— M'a-t-elle salué? dit le comte. Croyez-vous?… Mais je ne la connais pas… Au reste, voilà Paris, ma chère enfant… Il y a comme cela une foule de personnes qu'on rencontre,… qui vous connaissent,… qu'on connaît,… et en réalité… on ne les connaît pas… Quelle délicieuse matinée, ma chère petite!

Pendant trois semaines environ, M. de Vergnes se consacra au service de sa petite-fille avec l'ardeur juvénile et la grâce chevaleresque qui le distinguaient. Il la promena dans les musées, dans les palais, dans les lieux historiques, et la mena à tous les théâtres; puis un beau jour, prétextant un peu de fatigue, il délégua pour vingt-quatre heures à miss O'Neil ses fonctions de cicerone, et ne les reprit point. Son zèle était épuisé, il rentra dans ses habitudes, et Sibylle ne le vit plus qu'aux heures des repas; mais à ces heures il était charmant, il était coquet avec sa petite-fille; il lui apportait des sacs de bonbons, des gâteaux, des chinoiseries, des bamboches d'étalage. Il était plaisant avec miss O'Neil; il avait adopté vis-à-vis d'elle un genre de facétie dont il modifiait chaque jour la forme, mais dont le fond consistait invariablement à se prétendre amoureux de la pauvre Irlandaise et désespéré de ses rigueurs.

— Miss O'Neil, lui disait-il, je vous en supplie, ne me regardez pas! Vous m'empêchez de manger, et ce n'est pas bien… Si vous me retranchez l'idéal,… le divin idéal, laissez-moi au moins les plaisirs de la matière!

Ou bien il la contemplait d'un oeil profond, et s'écriait tout à coup:

— Miss O'Neil!… une île inhabitée au milieu de l'océan Pacifique, un palmier au milieu de cette île, vous sous ce palmier et moi à vos pieds… Quel rêve!

Cette drôlerie lui était commode.

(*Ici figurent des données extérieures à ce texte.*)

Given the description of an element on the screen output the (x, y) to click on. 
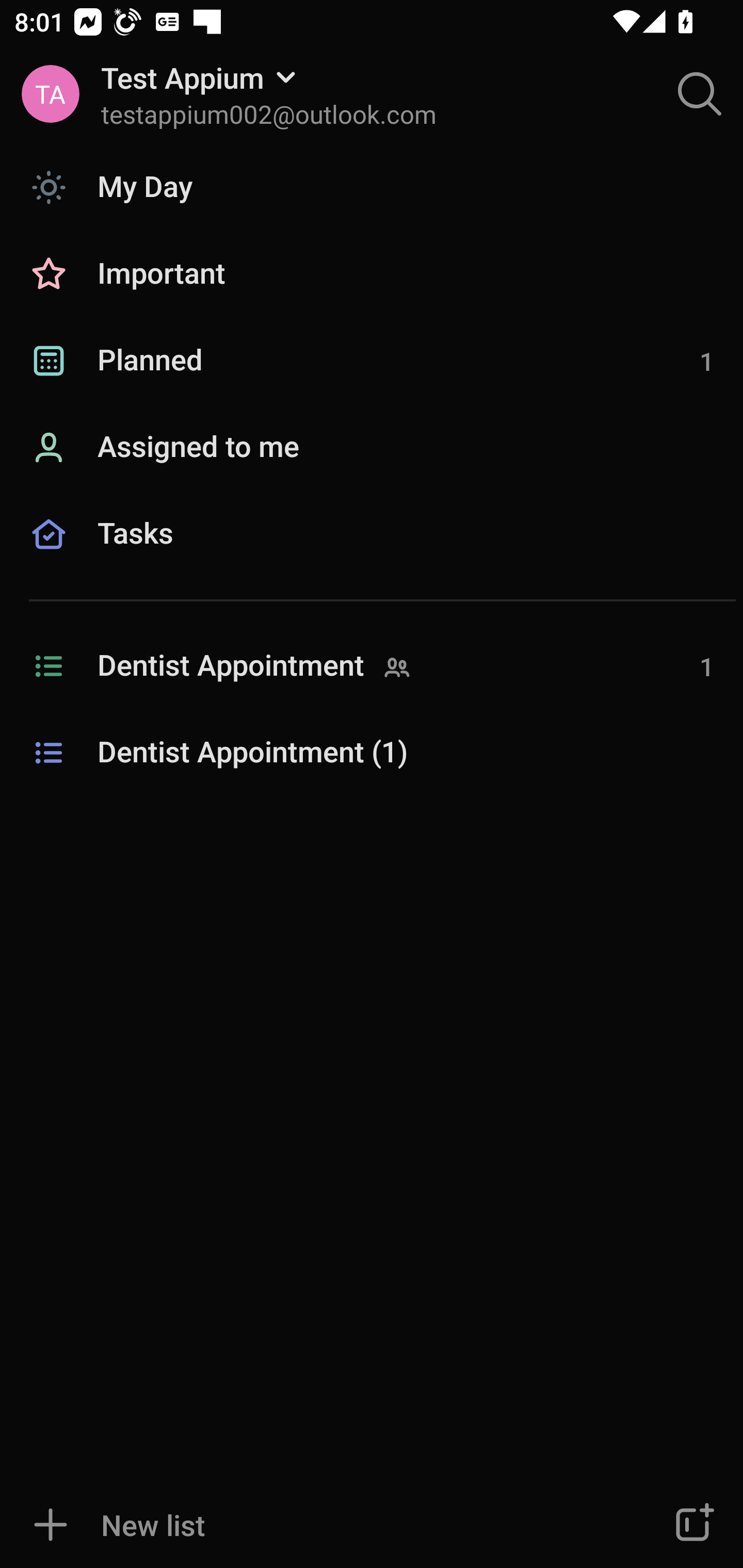
Enter search (699, 93)
My Day, 0 tasks My Day (371, 187)
Important, 0 tasks Important (371, 274)
Planned, 1 tasks Planned 1 (371, 361)
Assigned to me, 0 tasks Assigned to me (371, 447)
Tasks (371, 556)
Dentist Appointment (1) (371, 753)
New list (312, 1524)
Create group (692, 1524)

Quand il voulait s'en aller un peu plus tôt que de coutume à son cercle ou ailleurs:

— Miss O'Neil, disait-il, je n'y puis plus tenir: un mot d'espoir, ou je pars!

Et il partait. Il ne restait jamais le soir chez lui, pour être fidèle sans doute à la définition qu'il donnait lui-même de Paris, qui est, disait-il, une ville de France où l'on passe quelquefois ses soirées avec les femmes des autres, jamais avec la sienne.

Les allures indépendantes du comte de Vergnes ne semblaient d'ailleurs faire aucun vide dans l'existence de la comtesse, qui était extraordinairement remplie.

— Je ne sais vraiment pas, disait-elle chaque matin, comment je pourrai faire tout ce que j'ai à faire aujourd'hui!